Two planes collide over San Francisco Bay
Two planes collide: Two small private planes collided over San Francisco Bay Sunday. A Cessna 210 aircraft crashed in the water, but the other plane landed safely. The pilot of the Cessna is missing.
Crews were searching the northern part of San Francisco Bay for a pilot after two small planes collided while heading home from an air and auto show, sending one aircraft crashing into the water while the other one safely reached its destination.
Search teams found no signs of the missing pilot after scouring San Pablo Bay through the night, Coast Guard Petty Officer Loumania Stewart said early Monday. She said there were no immediate plans to suspend the search.
The collision Sunday afternoon near the Richmond-San Rafael Bridge involved a single-engine Cessna 210 and a single-engine Hawker Sea Fury TMK 20, Federal Aviation Administration spokesman Ian Gregor said.
The Cessna went into the bay, and the Sea Fury's pilot was able to land 40 minutes later at Eagle's Nest Airport in the small Northern California city of Ione, Gregor said.
Amador County firefighters and medics sent to the Ione airport were not needed because the pilot and passenger in the Sea Fury — a husband and wife — were not injured, county Undersheriff Jim Wegner said.
Both planes had departed from Eagle's Nest Airport to participate in the Pacific Coast Dream Machines, an annual festival at Half Moon Bay Airport that features a variety of planes, motorcycles and cars. Both planes left Half Moon Bay, about 20 miles south of San Francisco, and were on their return flight to Ione, Calif..
Witnesses at Point San Pablo Yacht Harbor told the San Francisco Chronicle that the Cessna spiraled out of control and crashed into the choppy water.

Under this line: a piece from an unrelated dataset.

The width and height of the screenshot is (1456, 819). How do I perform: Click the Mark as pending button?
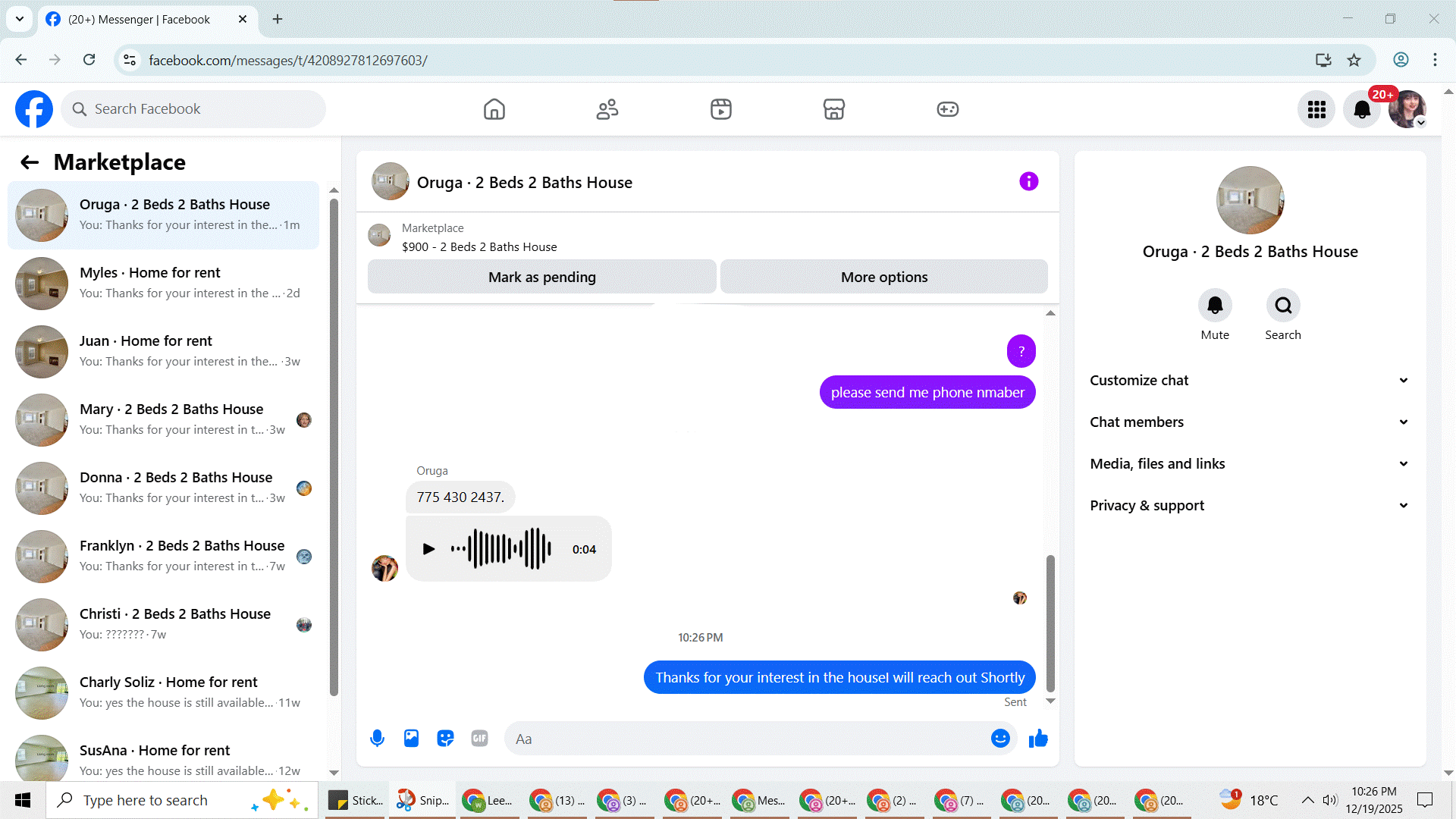point(541,278)
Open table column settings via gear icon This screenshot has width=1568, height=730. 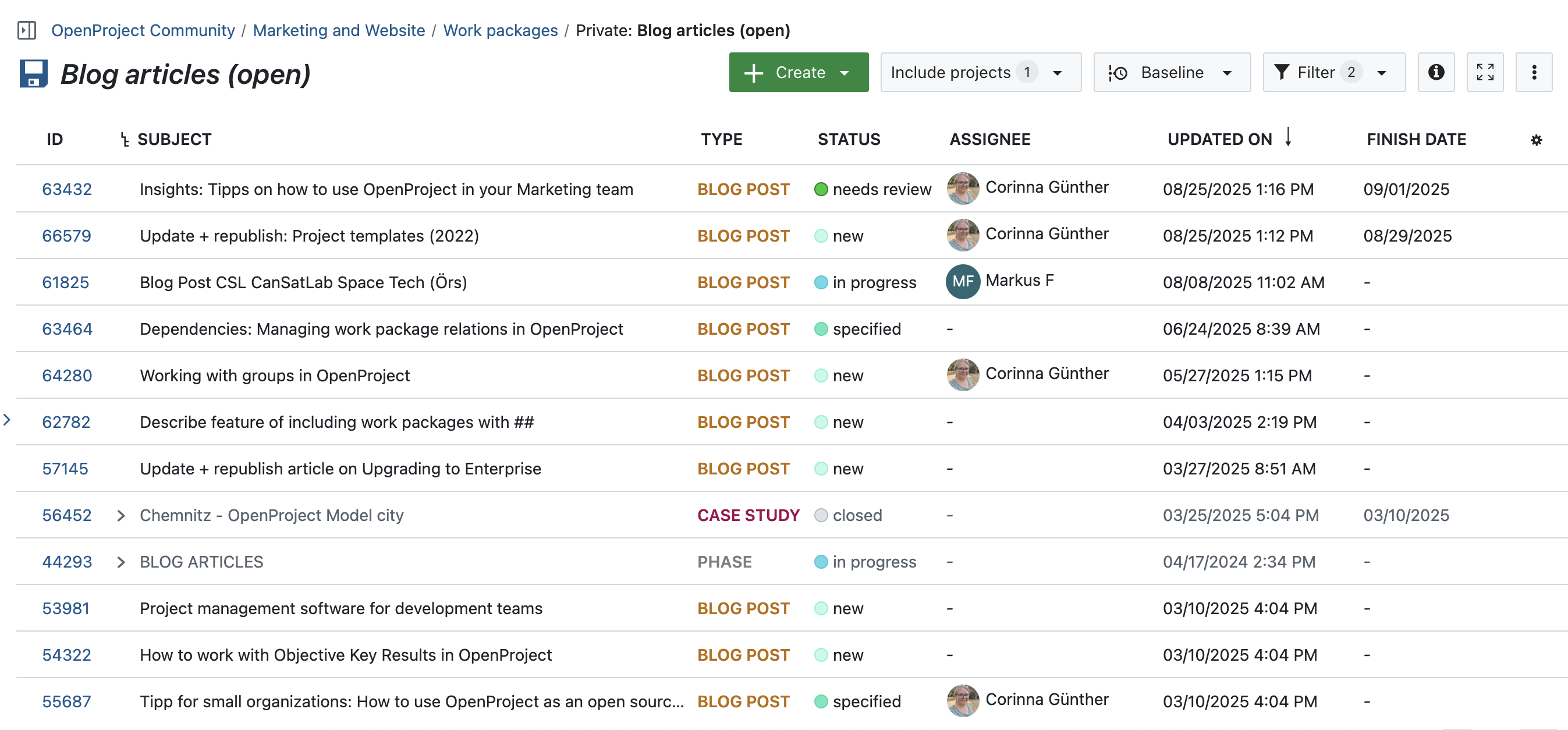pos(1537,140)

Debris was found in the bay after the collision, Stewart said.
Wegner wouldn't discuss damage to the Sea Fury, citing the ongoing investigation by the FAA and the National Transportation Safety Board.
FAA records indicate the Sea Fury, a vintage British fighter plane, is registered to Sanders Aeronautics Inc. in Ione. A man who answered the phone at the company's listed number declined to comment.
Sanders Aeronautics' website said the family-run company specializes in aircraft restoration, and brothers Dennis and Brian Sanders are avid air racers.